High, Low, and In Between: Chapter 4: Old Hat, New Tricks

Jun 20, 2010

Click here to read Part 3

For the next six months, I lived in a small studio in the basement of an Orthodox Jewish family in North Hollywood. They were nice folks, but rather drab conditions for what I was paying and what I’d been used to. I pretty much went to work, came home, and watched them build make-shift homes in the backyard for religious holidays. I read, listened to the countless kids above me run around, and slept.

It was during this time that I started getting back into the guitar. I had my dad’s old acoustic for years, a weathered Yamaha that I had borrowed permanently, but rarely played.

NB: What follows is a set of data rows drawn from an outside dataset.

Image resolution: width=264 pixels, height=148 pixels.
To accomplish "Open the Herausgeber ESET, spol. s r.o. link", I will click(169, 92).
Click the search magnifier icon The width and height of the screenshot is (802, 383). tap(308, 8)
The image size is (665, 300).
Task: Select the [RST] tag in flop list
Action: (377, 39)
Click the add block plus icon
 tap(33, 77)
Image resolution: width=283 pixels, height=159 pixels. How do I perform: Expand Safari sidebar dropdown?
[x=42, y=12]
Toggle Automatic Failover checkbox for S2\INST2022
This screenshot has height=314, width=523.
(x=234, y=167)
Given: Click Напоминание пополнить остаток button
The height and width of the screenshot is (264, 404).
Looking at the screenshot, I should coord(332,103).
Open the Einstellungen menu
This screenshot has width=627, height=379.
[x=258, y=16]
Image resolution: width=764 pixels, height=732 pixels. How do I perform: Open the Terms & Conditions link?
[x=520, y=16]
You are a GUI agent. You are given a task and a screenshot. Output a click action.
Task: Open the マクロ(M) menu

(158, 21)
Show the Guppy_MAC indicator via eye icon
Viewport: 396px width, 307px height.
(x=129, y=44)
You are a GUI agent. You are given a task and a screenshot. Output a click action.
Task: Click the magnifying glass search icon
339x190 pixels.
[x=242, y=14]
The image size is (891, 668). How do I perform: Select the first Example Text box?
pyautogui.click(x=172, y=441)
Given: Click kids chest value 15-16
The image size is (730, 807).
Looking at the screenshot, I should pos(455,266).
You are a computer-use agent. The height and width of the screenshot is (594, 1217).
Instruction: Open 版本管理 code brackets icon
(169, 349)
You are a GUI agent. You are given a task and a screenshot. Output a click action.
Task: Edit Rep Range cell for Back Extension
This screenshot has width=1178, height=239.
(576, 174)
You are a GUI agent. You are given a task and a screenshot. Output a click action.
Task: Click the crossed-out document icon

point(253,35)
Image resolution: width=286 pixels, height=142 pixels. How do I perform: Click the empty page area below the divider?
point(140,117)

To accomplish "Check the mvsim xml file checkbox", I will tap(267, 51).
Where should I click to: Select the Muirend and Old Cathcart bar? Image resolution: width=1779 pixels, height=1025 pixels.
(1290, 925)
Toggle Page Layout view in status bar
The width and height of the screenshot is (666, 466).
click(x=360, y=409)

Towards the days before the breakup with my girl, I had tried writing songs.  Aside from a couple of jam sessions in New Orleans, and since the days I was playing in Super Chinchilla Rescue Mission, it was the first music I’d played in nearly five years. The songs were awful, though: sappy, depressing lyrics about lost love. I even bought a banjo, but everything I played sounded like the soundtrack for an old kung-fu movie.

I’ve always had a pretty diverse appreciation for all kinds of music, whether it be classical or jazz or punk, but, gradually, I found myself getting more and more into old acoustic blues musicians and lesser-known country folks artists: Reverend Gary Davis, Blind Blake, Doc Watson, Lightnin’ Hopkins, John Fahey, Mance Lipscomb, Mississippi John Hurt, Woody Guthrie, and The Carter Family. Then through these I somehow stumbled upon the folks that followed in their footsteps, artists like Townes Van Zandt, John Prine, and Guy Clark.

With the old blues players, often times, it’s as if two people are playing at once, providing the bass and the melodies simultaneously, and the words, sung rough and mumbled, hit straight to the bone. In a way, these folks helped me keep my sanity in a time when I found myself teetering on the edge.

Prine sings about his father’s hometown in Muhlenberg County, Kentucky: “…sometimes we’d travel right down the Green River, where the air smelled like snakes and we’d shoot with our pistols, but empty pop bottles is all we would kill.”

Guy Clark tells the story of a man who, since he’s been young, has always jumped off his garage thinking he was Superman, “…he’s one of those that knows that life is just a leap of faith, spread your wings, hold your breath, and always trust your cape.” It struck a chord with me.

Van Zandt sings songs so true to love and loneliness and despair—“days up and down they come, like rain on a Conga drum, forget most, remember some, but don’t turn none away… everything is not enough, and nothing is too much to bear, where you been is good and gone, all you keeps the getting there.” Listening to these words, one can’t help but wonder if he isn’t channeling the words of some long-lost angels and spirits from some other time. 

All of these guitarists were fingerpickers, which is pretty foreign to the whole bar chord punk rock style of playing I or anyone else I’ve known has played. Despite what any die-hard punk musician says about Bob Mould or Greg Ginn or J. Mascis (musicians I admire in their own right), what the old fellas were playing was a heck of a lot harder and original. Emotionally, it was raw and true and it had more of an affect on me. So, in that little basement I started to put in the hours of learning on the guitar what they were playing.

I’d grown tired of Los Angeles, though. I just couldn’t let go of the wandering spirit. After living on the East Coast and down in New Orleans, Southern California, despite being where I grew up, just seemed so foreign to me. I looked around into trying to move and keep doing the electrician thing. Portland, Oregon was one of the few places that would take me into their union. Truth be said, I really wanted to let go of it all. I just wanted to hit the road, you know, let the chips fall, but I felt like I had to finish something for once. I always seemed to be leaving things before I ever finished them, whether it was school or music or relationships, and this was going to be the one time I could say, “I did the time. I graduated.” It took six months of paperwork and flights to and fro for five-minute interviews. Once again, I was sitting across from electrical big wigs and telling them what they wanted to hear. Before I knew it, I was renting a good-sized house with a big yard and huge trees and all of the neighborhood stray cats hanging out on my porch.